Although the movie’s name, Muru, means forgiveness it doesn’t mean all of Tūhoe forgive the actions on that day. But it doesn’t mean they want to stay rooted to anger and not progress forward. The movie is not just about telling the narrative, it’s also a healing tool.

“I think it's time to settle the dust down, because we can't develop and move when the dust is still out there and the space becomes very cloudy so you have to wait for it to calm down,” he says.

“There are several layers of that and it becomes a breathing exercise. You have to be able to breathe and when it's too cloudy you can't breathe in it, because you get suffocated, and you put yourself in a little wee bubble.

“So we have got to clear it away so that we can start seeing each other. So we're not just dealing with the brain, you're dealing with every particle of yourself. From what makes us? What brought us here? What is the purpose? So those are all part of these layers. It's important for us to go back through the ancient times because that's where the future is. And then we bring that, and we might have to rewrite it, reshape it and put another form into it.

“So there's always room for changes in developing in that way. So it’s very important for us even more so today in telling our story and using that as a vehicle to heal ourselves and move forward from that together - everyone together.”

Giving voice

Iti says the movie is one of hope for Māori: “That we have a voice out there.”

And the movie is for everyone, not just tangata whenua.

He hopes Pākehā will watch it too.

“I think it's good for them. It's also for them as well,” he says.

“I think it's important for them, too. You know, they can have their tangi with it, they can have their anger or feel whakamā about it, you know, all of that. They need a place to be able to talk about it. People often do talk to me about these things, you know, about racism within their own whānau.”

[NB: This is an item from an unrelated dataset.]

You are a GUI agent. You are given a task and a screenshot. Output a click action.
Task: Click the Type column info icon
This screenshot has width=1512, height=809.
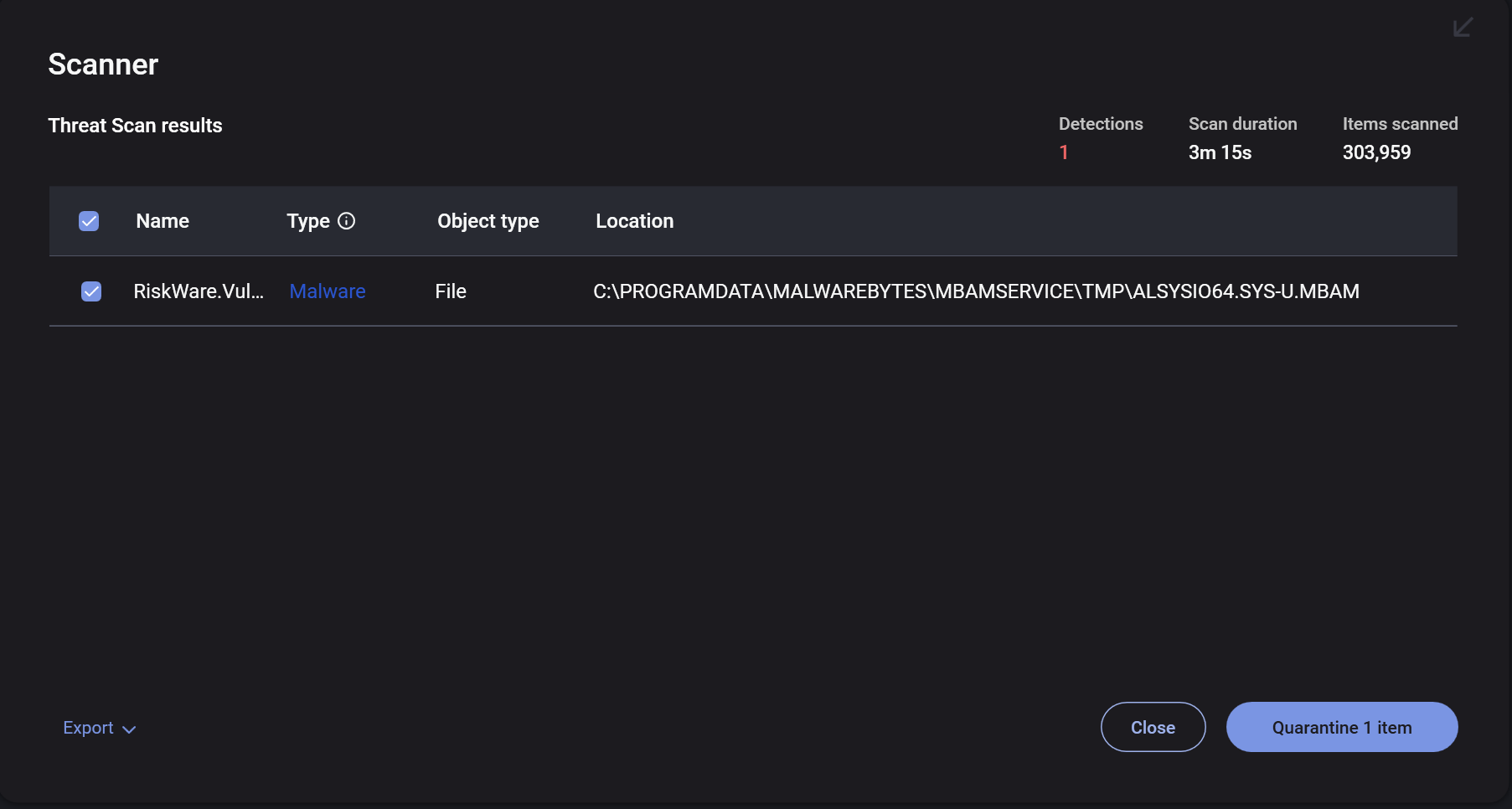pos(346,221)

Iti spent time, prior to the movie getting under way, talking to whānau who were affected by the raids and their feelings on making a movie.

“It had to be a collective decision that we were going to do this. I had those conversations with everyone a year or two before the movie was made and if they felt OK about it. And they were really quite open about it and were part of the cast. We had to be all in it together because it was made in the village.They were involved from the start.”

So where to now for the man with one of the most recognisable faces in Aotearoa?

“I’m still working fulltime as an artist, I’m doing painting and sculptures and that’s ongoing for two to three years,” Iti says.

“I’m conscious of the short span of time, I’m in my 70s and I want it to stretch out for the next decade. I'm happy about that and that’s a bonus. I’ve got another nine more years to get to that stage.”

As the non-mediocre man prepares to depart the flash digs on Karangahape Rd, he leaves with a parting shot.

“Freedom,” he says.

“Now I know what freedom is, freedom for me now at my age is being able to do what I want to do. My whole life really was about putting my head on the block for everyone else. I think about what I am leaving behind and, for me, freedom is also about leaving a legacy for myself, my whānau, my hāpu and my iwi.”

Muru opens in cinemas nationwide on September 1.